§ How to complete this task
All that should come back is the lines of the data below from the one containing "Немецкий футбол: история и люди (416, 1531)" to the one containing "About SPI (787, 808)", inclusive, exactly as they stand.

____

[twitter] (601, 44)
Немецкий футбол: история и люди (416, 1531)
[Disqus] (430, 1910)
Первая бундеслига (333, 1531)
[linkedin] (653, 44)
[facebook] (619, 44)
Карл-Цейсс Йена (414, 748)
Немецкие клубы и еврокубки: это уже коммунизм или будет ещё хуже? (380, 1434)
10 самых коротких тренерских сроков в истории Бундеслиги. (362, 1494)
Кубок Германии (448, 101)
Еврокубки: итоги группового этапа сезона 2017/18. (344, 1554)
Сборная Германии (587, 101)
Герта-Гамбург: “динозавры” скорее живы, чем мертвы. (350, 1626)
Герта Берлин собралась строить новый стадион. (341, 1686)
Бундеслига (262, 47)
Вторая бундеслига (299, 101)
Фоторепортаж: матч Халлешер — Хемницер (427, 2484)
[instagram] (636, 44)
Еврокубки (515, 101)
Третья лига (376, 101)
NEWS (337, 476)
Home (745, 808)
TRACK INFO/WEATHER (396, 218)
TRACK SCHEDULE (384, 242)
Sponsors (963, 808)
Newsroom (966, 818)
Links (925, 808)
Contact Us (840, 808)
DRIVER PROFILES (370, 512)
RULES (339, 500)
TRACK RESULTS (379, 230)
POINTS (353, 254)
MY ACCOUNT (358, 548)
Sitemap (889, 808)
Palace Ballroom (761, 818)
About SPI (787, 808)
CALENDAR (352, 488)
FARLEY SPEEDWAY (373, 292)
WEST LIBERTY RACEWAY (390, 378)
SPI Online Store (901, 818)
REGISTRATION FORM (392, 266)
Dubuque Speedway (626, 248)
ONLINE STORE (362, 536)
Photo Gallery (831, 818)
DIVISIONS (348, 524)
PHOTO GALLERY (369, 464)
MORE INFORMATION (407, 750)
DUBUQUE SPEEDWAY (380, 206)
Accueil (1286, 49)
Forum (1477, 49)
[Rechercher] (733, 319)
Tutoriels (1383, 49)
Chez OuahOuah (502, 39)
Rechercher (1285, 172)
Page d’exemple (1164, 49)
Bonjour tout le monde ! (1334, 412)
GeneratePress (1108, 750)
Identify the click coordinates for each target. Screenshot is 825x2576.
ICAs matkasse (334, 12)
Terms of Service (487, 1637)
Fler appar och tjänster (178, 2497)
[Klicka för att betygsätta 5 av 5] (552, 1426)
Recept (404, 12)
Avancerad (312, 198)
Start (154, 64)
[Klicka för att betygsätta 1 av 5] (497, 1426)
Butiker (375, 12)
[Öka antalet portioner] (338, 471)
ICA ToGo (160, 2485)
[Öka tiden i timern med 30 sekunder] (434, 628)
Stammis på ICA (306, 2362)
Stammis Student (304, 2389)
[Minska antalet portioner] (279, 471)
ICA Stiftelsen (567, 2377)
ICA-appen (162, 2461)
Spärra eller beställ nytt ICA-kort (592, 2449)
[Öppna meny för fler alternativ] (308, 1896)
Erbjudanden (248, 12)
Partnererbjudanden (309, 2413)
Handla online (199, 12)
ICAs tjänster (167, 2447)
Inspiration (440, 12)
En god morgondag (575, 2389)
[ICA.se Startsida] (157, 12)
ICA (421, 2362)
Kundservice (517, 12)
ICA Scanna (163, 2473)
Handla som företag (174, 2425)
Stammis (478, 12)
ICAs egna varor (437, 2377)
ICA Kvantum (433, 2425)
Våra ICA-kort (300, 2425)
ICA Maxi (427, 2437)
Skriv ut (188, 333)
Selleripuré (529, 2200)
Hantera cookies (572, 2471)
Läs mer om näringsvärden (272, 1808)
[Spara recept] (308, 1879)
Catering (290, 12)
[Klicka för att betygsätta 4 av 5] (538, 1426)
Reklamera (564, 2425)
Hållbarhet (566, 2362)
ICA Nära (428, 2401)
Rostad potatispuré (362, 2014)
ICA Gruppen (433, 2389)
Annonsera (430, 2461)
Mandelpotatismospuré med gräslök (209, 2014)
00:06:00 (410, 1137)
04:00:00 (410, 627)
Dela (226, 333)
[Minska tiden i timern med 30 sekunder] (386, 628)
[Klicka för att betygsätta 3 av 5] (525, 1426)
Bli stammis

____

§ Final answer
Немецкий футбол: история и люди (416, 1531)
[Disqus] (430, 1910)
Первая бундеслига (333, 1531)
[linkedin] (653, 44)
[facebook] (619, 44)
Карл-Цейсс Йена (414, 748)
Немецкие клубы и еврокубки: это уже коммунизм или будет ещё хуже? (380, 1434)
10 самых коротких тренерских сроков в истории Бундеслиги. (362, 1494)
Кубок Германии (448, 101)
Еврокубки: итоги группового этапа сезона 2017/18. (344, 1554)
Сборная Германии (587, 101)
Герта-Гамбург: “динозавры” скорее живы, чем мертвы. (350, 1626)
Герта Берлин собралась строить новый стадион. (341, 1686)
Бундеслига (262, 47)
Вторая бундеслига (299, 101)
Фоторепортаж: матч Халлешер — Хемницер (427, 2484)
[instagram] (636, 44)
Еврокубки (515, 101)
Третья лига (376, 101)
NEWS (337, 476)
Home (745, 808)
TRACK INFO/WEATHER (396, 218)
TRACK SCHEDULE (384, 242)
Sponsors (963, 808)
Newsroom (966, 818)
Links (925, 808)
Contact Us (840, 808)
DRIVER PROFILES (370, 512)
RULES (339, 500)
TRACK RESULTS (379, 230)
POINTS (353, 254)
MY ACCOUNT (358, 548)
Sitemap (889, 808)
Palace Ballroom (761, 818)
About SPI (787, 808)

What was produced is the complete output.